One Vision has arranged the screening with filmmakers Caren Tucker and John Donvan as a special community event aimed at promoting inclusion. The filmmakers will participate in a meet and greet, as well as a question and answer session after the viewing. A One Vision Services Expo is also part of the event from 3-7 p.m. at the Surf.
The event is free of charge.
“Our services look different today than it did 25 years ago when everyone lived at ‘The Village,’” said One Vision CEO Mark Dodd. “Today, the people we support are in their own homes in our community. They’re our neighbors, our church friends, just everyday people who enjoy their right to a more private life. But there is still a strong need for community inclusion that depends on all of us to do our part to ensure social justice continues to move forward for people with Intellectual/Developmental Disability.”
“In A Different Key” was inspired by the Pulitzer Prize finalist book of the same name and features original music by Wynton Marsalis. It tells the story of Donald Triplett, of Forest, Miss., who nearly 75 years ago became the first child diagnosed with autism. Beginning with his family’s odyssey, it tells the story of this often misunderstood condition, and of the civil rights battles waged by the families of those who have it. It spans time an era when families were shamed and children were condemned to institutions, to one in which a cadre of people with autism push not simply for inclusion, but for a new understanding of autism: as difference rather than disability.

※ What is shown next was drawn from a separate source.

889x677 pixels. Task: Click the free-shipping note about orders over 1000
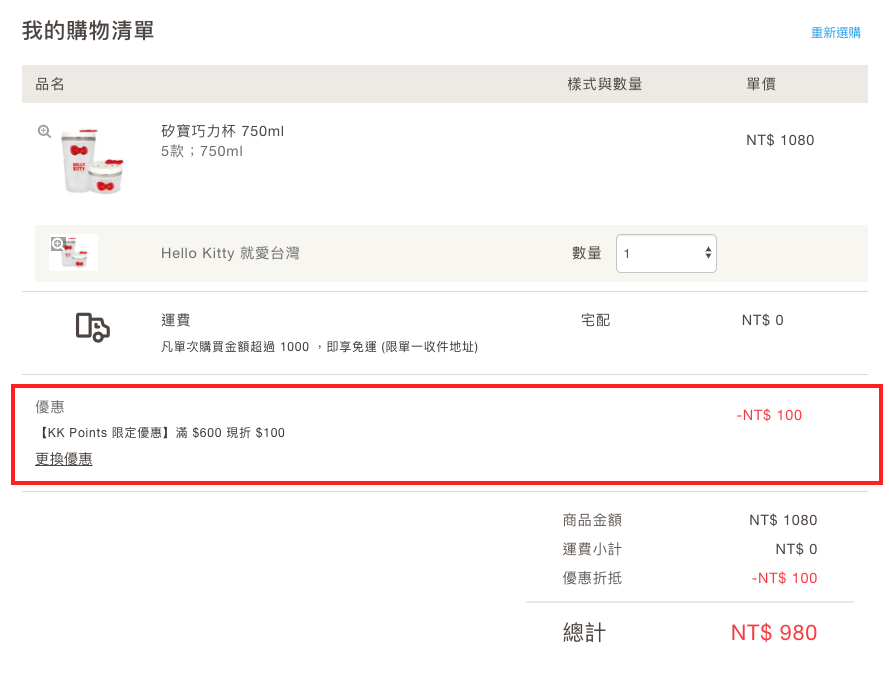click(319, 347)
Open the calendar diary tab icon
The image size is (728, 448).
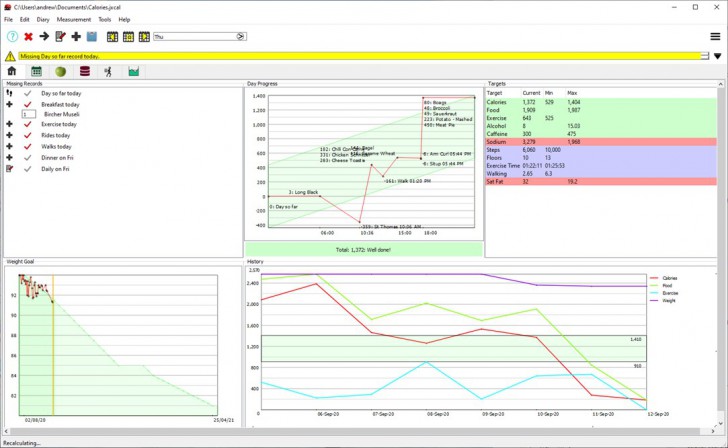(36, 72)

The film also includes the stories of others, like Ruth Sullivan, who rebelled against a medical establishment that blamed cold and rejecting “refrigerator mothers” for causing autism; and of fathers who pushed scientists to dig harder for treatments. There are also doctors like Leo Kanner, who pioneered the understanding of autism; lawyers like Tom Gilhool, who took the families’ battle for education to the courtroom; scientists who sparred over how to treat autism; and those with autism, like Temple Grandin, Alex Plank, and Ari Ne’eman, who explained their inner worlds and championed the philosophy of neurodiversity. The question of whether there is truly an autism “epidemic,” and whether vaccines played a part in it is also examined.
One Vision is a human services nonprofit organization that supports people with intellectual and developmental disabilities (IDD). Incorporated in 1966, it first opened in 1971 and now serves more than 400 individuals across 30 communities in North Iowa.